**List of tasks:**
(1) What version number does the package description for the PDFDancer Python client give?
(2) Duplicate everything in the package description from "Automate PDF clean-up, redaction, form" down to "a few lines.".

**Article:**
## begin
Metadata-Version: 2.4
Name: pdfdancer-client-python
Version: 0.2.11
Summary: Python client for PDFDancer API
Author-email: "The Famous Cat Ltd." <hi@thefamouscat.com>
License: MIT
Project-URL: Homepage, https://www.pdfdancer.com/
Project-URL: Repository, https://github.com/MenschMachine/pdfdancer-client-python
Classifier: Development Status :: 4 - Beta
Classifier: Intended Audience :: Developers
Classifier: License :: OSI Approved :: MIT License
Classifier: Programming Language :: Python :: 3.9
Classifier: Programming Language :: Python :: 3.10
Classifier: Programming Language :: Python :: 3.11
Classifier: Programming Language :: Python :: 3.12
Description-Content-Type: text/markdown
Requires-Dist: requests>=2.25.0
Requires-Dist: pydantic>=1.8.0
Requires-Dist: typing-extensions>=4.0.0
Provides-Extra: dev
Requires-Dist: pytest>=7.0; extra == "dev"
Requires-Dist: pytest-cov>=4.0; extra == "dev"
Requires-Dist: black>=22.0; extra == "dev"
Requires-Dist: flake8>=5.0; extra == "dev"
Requires-Dist: mypy>=1.0; extra == "dev"

# PDFDancer Python Client

Automate PDF clean-up, redaction, form filling, and content injection against the PDFDancer API from Python. The client gives you page-scoped selectors, fluent editors, and builders so you can read, modify, and export PDFs programmatically in just a few lines.
## end
**Data:**
## begin
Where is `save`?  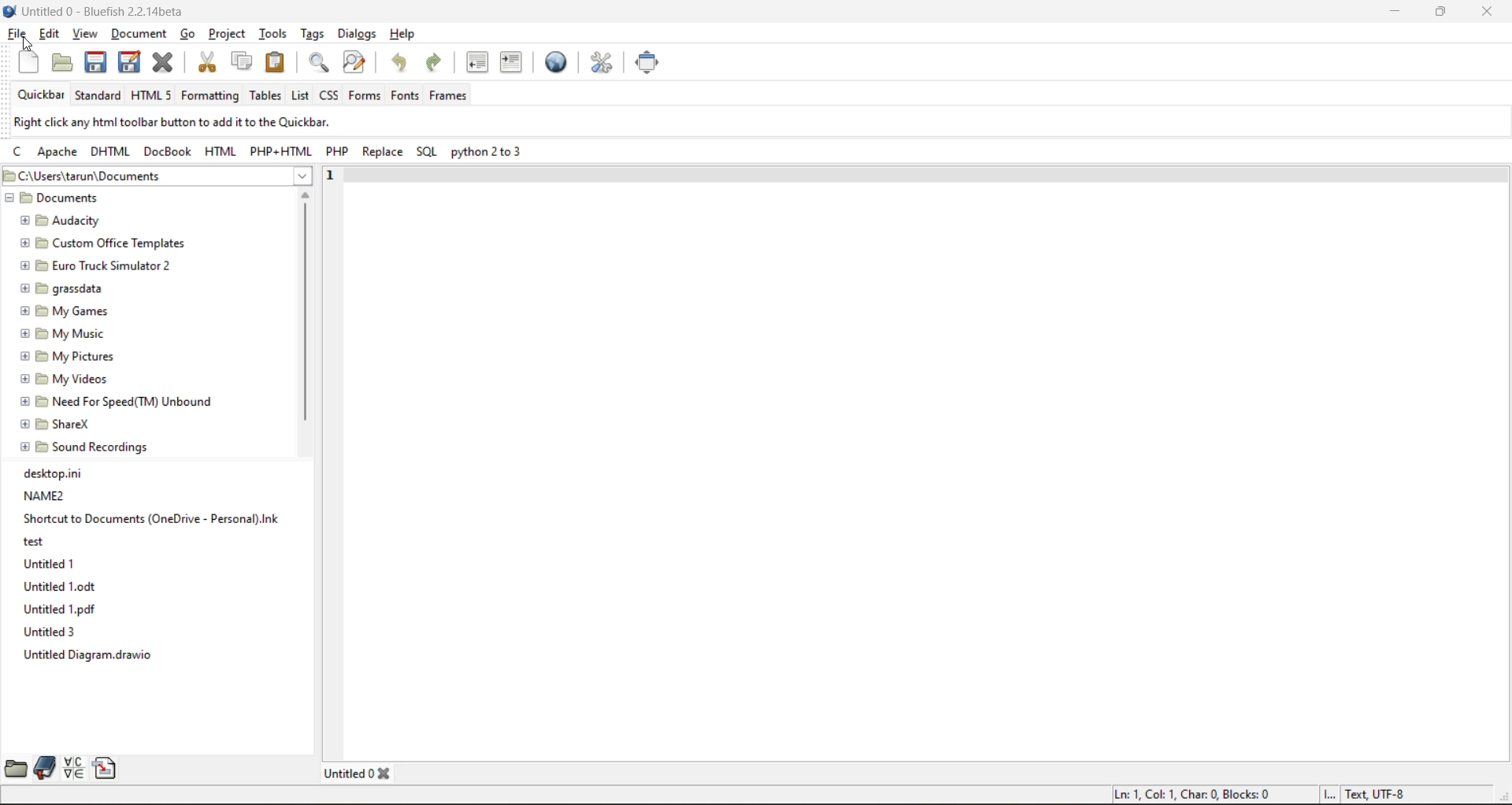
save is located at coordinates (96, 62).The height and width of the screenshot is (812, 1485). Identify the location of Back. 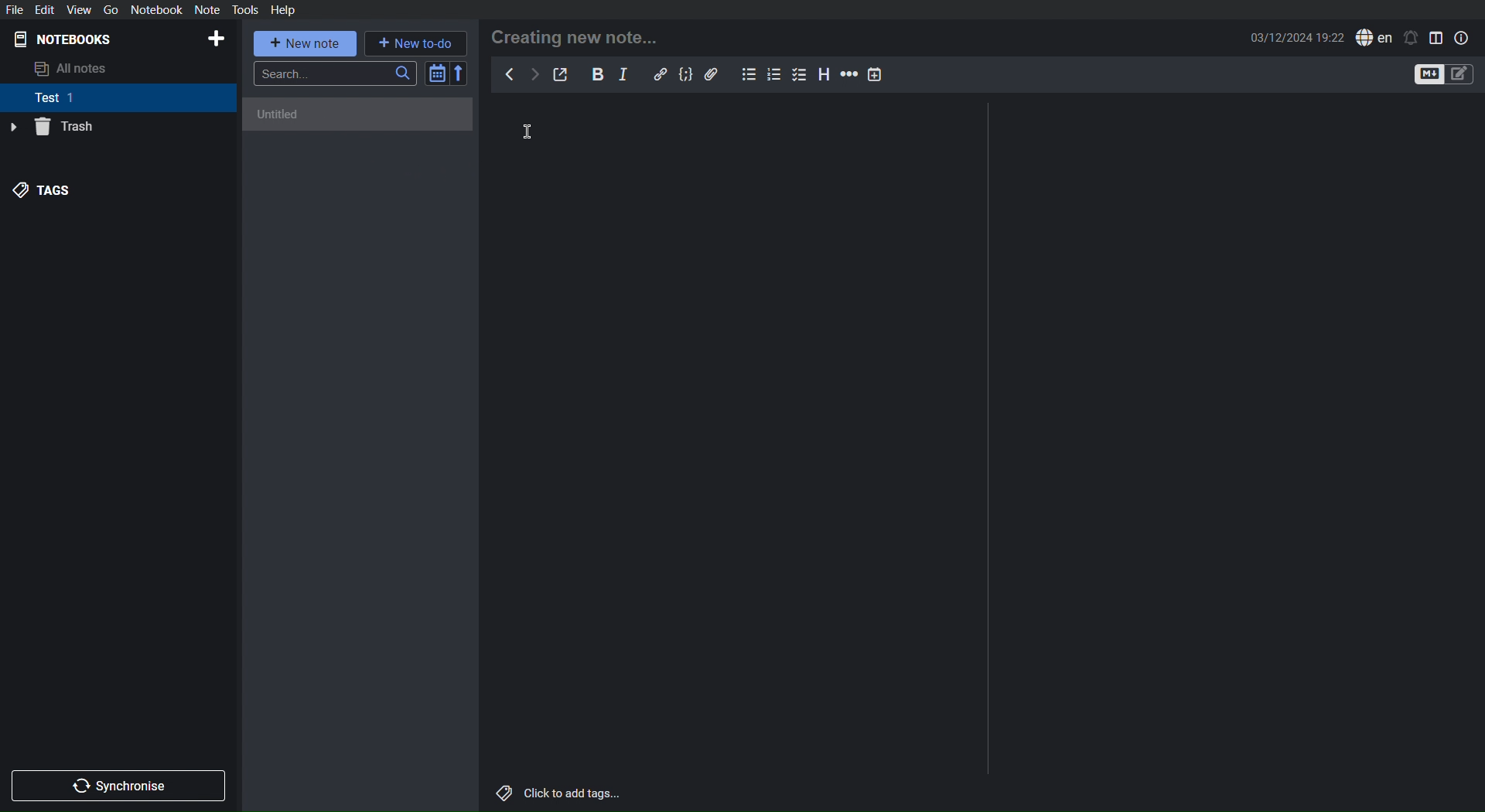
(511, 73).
## end
**Results by task:**
(1) 0.2.11

(2)
Automate PDF clean-up, redaction, form filling, and content injection against the PDFDancer API from Python. The client gives you page-scoped selectors, fluent editors, and builders so you can read, modify, and export PDFs programmatically in just a few lines.